In Iraq, we must assure that the Iraqi military and security forces are prepared to safeguard their nation so that it can become a stable democracy in a very important region of the world.

The Defense Secretary nominee made no reference to the Constitution or to any power granted therein to the government of the United States to disseminate the blessings of “democracy” to the world.

As reported last month by this author in The New American, outgoing Defense Secretary Robert Gates, accustomed to pre-emptive strikes in Iraq, initiated the campaign to secure the troop extension as it was becoming apparent that Baghdad wasn’t hurrying along the path of petitioning the Obama administration for its approval of an extension of the time for troop presence in that country.

In an extraordinary bit of policy passive-aggression, Secretary Gates said that the U.S. would likely agree to Iraq’s request for an extension “to send a message to American allies and Iran that the U.S. isn't withdrawing from the region.”

"It would be reassuring to the Gulf States. It would not be reassuring to Iran, and that is a good thing," Mr. Gates said during a presentation delivered to the American Enterprise Institute.

In order to secure the submission of the Iraqi request, a reporter for the BBC reckons that the United States has “offered Iraq some inducements to maintain its troop presence.”

There is some evidence to support the BBC’s thesis. Last week at a business forum attended by “senior executives from major U.S. corporations,” Secretary of State Hillary Clinton said that Americans should begin viewing Iraq as a money-making venture and not just a theater of combat operations.

President Obama and I and our government believe strongly that expanding economic opportunity is as essential as building democratic institutions. We think they go hand in hand. And in particular, it’s very important for people going through the changes that are sweeping the region and that Iraq has, in many ways, been a leader in demonstrating, to believe and to see that democracy delivers: Is your life better or not? Do your children have a better opportunity or not?
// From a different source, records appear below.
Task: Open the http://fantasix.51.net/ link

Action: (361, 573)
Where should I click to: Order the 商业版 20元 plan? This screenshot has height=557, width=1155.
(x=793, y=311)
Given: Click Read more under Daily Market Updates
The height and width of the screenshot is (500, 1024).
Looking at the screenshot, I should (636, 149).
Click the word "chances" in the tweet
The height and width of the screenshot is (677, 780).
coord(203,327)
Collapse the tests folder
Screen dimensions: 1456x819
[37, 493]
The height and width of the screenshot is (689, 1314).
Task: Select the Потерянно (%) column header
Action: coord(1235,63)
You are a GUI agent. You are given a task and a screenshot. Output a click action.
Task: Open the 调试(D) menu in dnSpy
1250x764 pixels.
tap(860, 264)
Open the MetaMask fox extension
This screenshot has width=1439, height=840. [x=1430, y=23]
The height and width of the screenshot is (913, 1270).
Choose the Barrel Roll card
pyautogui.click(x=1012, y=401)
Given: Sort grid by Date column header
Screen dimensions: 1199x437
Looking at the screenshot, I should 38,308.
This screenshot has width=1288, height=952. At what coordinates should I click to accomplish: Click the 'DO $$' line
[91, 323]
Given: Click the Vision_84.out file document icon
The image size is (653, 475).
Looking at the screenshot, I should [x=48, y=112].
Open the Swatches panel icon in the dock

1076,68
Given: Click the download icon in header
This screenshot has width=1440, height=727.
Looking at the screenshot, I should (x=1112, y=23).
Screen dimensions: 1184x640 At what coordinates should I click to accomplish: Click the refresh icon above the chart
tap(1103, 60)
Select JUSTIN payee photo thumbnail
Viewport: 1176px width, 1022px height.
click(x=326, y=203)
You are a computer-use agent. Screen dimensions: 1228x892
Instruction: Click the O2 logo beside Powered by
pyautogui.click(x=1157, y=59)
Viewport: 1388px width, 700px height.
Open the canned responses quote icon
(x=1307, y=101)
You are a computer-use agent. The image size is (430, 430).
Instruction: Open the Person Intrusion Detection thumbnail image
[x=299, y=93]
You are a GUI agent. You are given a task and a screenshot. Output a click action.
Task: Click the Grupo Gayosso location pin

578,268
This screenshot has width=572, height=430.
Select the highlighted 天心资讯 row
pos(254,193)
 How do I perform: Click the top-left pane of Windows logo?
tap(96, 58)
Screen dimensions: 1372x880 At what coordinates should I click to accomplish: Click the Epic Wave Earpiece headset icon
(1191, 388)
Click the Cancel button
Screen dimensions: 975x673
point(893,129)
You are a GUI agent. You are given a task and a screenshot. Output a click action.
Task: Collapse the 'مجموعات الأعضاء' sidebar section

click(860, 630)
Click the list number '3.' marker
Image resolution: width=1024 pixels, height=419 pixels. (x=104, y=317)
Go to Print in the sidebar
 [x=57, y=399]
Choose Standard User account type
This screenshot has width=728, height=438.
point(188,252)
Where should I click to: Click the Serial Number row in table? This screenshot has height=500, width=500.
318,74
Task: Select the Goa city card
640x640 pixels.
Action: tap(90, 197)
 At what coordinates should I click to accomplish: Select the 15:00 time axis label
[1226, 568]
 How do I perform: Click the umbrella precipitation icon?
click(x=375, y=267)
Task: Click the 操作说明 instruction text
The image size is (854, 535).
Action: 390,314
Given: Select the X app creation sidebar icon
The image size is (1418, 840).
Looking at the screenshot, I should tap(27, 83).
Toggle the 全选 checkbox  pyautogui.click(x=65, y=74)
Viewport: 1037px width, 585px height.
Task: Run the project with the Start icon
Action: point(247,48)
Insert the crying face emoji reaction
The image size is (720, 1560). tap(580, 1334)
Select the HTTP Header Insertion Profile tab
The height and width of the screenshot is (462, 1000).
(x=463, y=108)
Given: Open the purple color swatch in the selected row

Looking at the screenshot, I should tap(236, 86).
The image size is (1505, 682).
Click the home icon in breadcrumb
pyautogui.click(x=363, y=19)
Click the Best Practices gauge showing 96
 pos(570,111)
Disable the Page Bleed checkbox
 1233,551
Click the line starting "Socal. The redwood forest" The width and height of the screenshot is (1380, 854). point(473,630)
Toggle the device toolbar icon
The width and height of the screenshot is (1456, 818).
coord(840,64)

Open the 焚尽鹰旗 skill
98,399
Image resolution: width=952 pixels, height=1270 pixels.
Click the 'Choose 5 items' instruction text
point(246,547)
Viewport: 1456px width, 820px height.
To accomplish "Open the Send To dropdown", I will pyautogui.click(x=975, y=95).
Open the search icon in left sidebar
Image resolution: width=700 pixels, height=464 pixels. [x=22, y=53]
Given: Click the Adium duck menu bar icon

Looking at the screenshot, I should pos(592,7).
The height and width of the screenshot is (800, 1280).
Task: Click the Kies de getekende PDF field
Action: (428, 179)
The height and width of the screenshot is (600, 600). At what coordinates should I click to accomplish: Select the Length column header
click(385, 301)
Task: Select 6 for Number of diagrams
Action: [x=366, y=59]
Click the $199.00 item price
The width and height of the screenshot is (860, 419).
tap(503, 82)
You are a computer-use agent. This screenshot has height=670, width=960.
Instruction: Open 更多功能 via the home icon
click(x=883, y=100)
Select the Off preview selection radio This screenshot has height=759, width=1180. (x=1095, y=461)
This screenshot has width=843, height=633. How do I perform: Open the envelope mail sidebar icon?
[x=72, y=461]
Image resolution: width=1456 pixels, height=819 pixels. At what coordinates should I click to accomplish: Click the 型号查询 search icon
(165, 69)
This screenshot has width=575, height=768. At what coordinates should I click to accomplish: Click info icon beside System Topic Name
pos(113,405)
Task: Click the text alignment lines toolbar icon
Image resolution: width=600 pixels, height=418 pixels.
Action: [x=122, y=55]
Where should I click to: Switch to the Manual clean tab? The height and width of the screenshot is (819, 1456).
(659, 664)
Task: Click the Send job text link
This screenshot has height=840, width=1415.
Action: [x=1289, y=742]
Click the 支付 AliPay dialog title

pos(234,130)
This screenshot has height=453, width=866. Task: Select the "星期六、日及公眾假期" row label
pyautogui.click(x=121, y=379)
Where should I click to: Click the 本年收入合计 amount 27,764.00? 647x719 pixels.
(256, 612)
And this is clearly not a job for government alone. It is a very important partnership that has to be forged. Businesses like those represented here at this table create jobs, provide livelihoods, increase standards of living, give hope to individuals and their families. And what government should do, whether it’s in the United States or in Iraq, is to be a good partner, to help create the conditions for investment and growth that will be broadly spread and create a ladder of economic opportunity for those willing to work hard, to acquire the education and skills required in the modern world.

Now, we are entering a new phase in our relationship with Iraq, and we are very committed to making a major civilian commitment to Iraq’s future. We’ll be opening, as you know, and running consulates in Irbil and Basra, we’ll have civilian experts available to work with not only Iraqi counterparts, but also Americans and to support American businesses in the years to come, as we do in our diplomatic – especially our commercial diplomatic work all over the world. And so it’s time for the United States to start thinking of Iraq as a business opportunity. And the sacrifice that the Iraqi people have made for your freedom is one that we highly respect.

According to the IMF, Iraq is projected to grow faster than China in the next two years. Now, let me repeat that, because when I read it I said, okay, are you sure because we always think of China as being the juggernaut? But no, indeed, Iraq is projected to grow faster than China.

Secretary Clinton’s comments to the corporate leaders gathered at the Business Forum Promoting Commercial Opportunities in Iraq, make it clear that there is more than just the elimination of al-Qaeda behind America’s willingness to give millions of dollars and thousands of lives to the establishment of an American suzerainty in Baghdad. There is the expansion of the American Empire and the concomitant promotion of the IMF.

Despite what some commentators may suggest, it is unlikely that President Obama will be dissuaded by the appearance of reneging on campaign promises to end the wars in Iraq and Afghanistan or by the death of five American soldiers in Iraq last week from pressing for a long-term American future in Iraq.